Groups


174 of 99+  


julia-users ›
Achitecture for solving largish LASSO/elasticnet problem
4 posts by 3 authors  


Matthew Pearce 	

Jun 24


Hello

I'm trying to solve a largish elasticnet type problem (convex optimisation). 
The LARS.jl package produces Out of Memory errors for a test (1000, 262144) problem. /proc/meminfo suggests I have 17x this array size free so not sure what's going on there.
I have access to multiple GPUs and nodes.
I would potentially need to solve problems of the above sort of size or bigger (10k, 200k) many, many times.
Looking for thoughts on the appropriate way to go about tackling this:
Rewrap an existing glmnet library for Julia (e.g. this CUDA enabled one https://github.com/jeffwong/cudaglmnet or http://www-hsc.usc.edu/~garykche/gpulasso.pdf)
Go back to basics and use and optimisation package on the objective function (https://github.com/JuliaOpt), but which one? Would this be inefficient compared to specific glmnet solvers which do some kind of coordinate descent?
Rewrite some CUDA library from scratch (OK - probably a bad idea).
Thoughts on the back of a postcard would be gratefully received.


Cheers


Matthew

 
Tom Breloff 	

Jun 24


You could consider streaming data to multiple instances of OnlineStats.jl in parallel. There should be no problem with memory usage as long as you don't explicitly load your whole data set at once. 
- show quoted text -
 

Josh Day 	

Jun 24


I'm working on https://github.com/joshday/SparseRegression.jl for penalized regression problems.  I'm still optimizing the code, but a test set of that size is not a problem.  

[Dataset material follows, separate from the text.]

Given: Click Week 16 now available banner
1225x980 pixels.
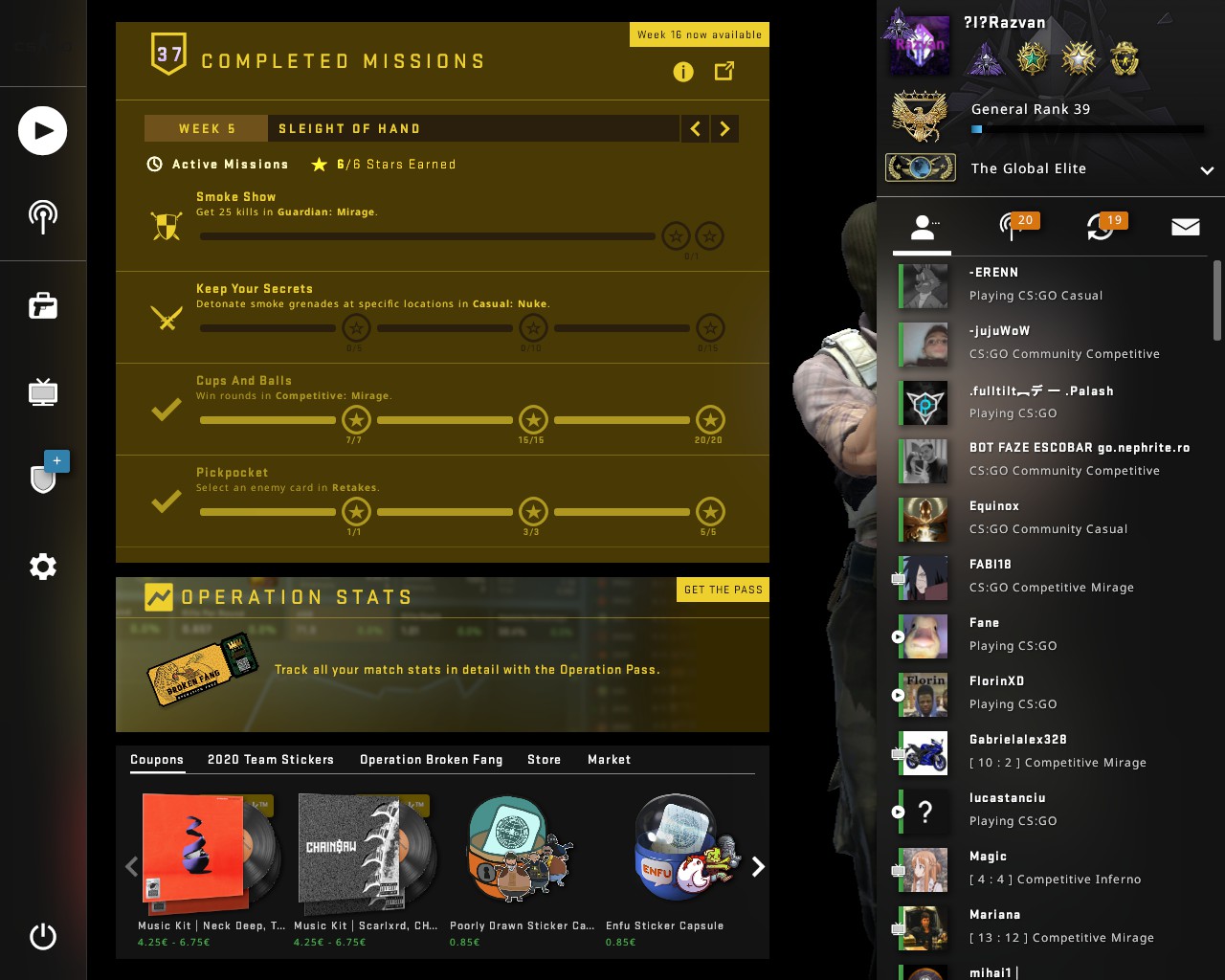Looking at the screenshot, I should coord(700,34).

julia> n, p = 1000, 262144; x = randn(n, p); y = x*randn(p) + randn(n);

julia> @time o = SparseReg(x, y, ElasticNetPenalty(.1), Fista(tol = 1e-4, step = .1), lambda = [.5])
 22.356062 seconds (1.69 k allocations: 408.851 MB, 0.16% gc time)
■ SparseReg
  >      Model:  SparseRegression.LinearRegression()
  >    Penalty:  ElasticNetPenalty (α = 0.1)
  >  Intercept:  true
  >         nλ:  1
  >  Algorithm:  Fista
 

Matthew Pearce 	

Jun 24


Thanks for the suggestions so far, I'll be investigating these options :)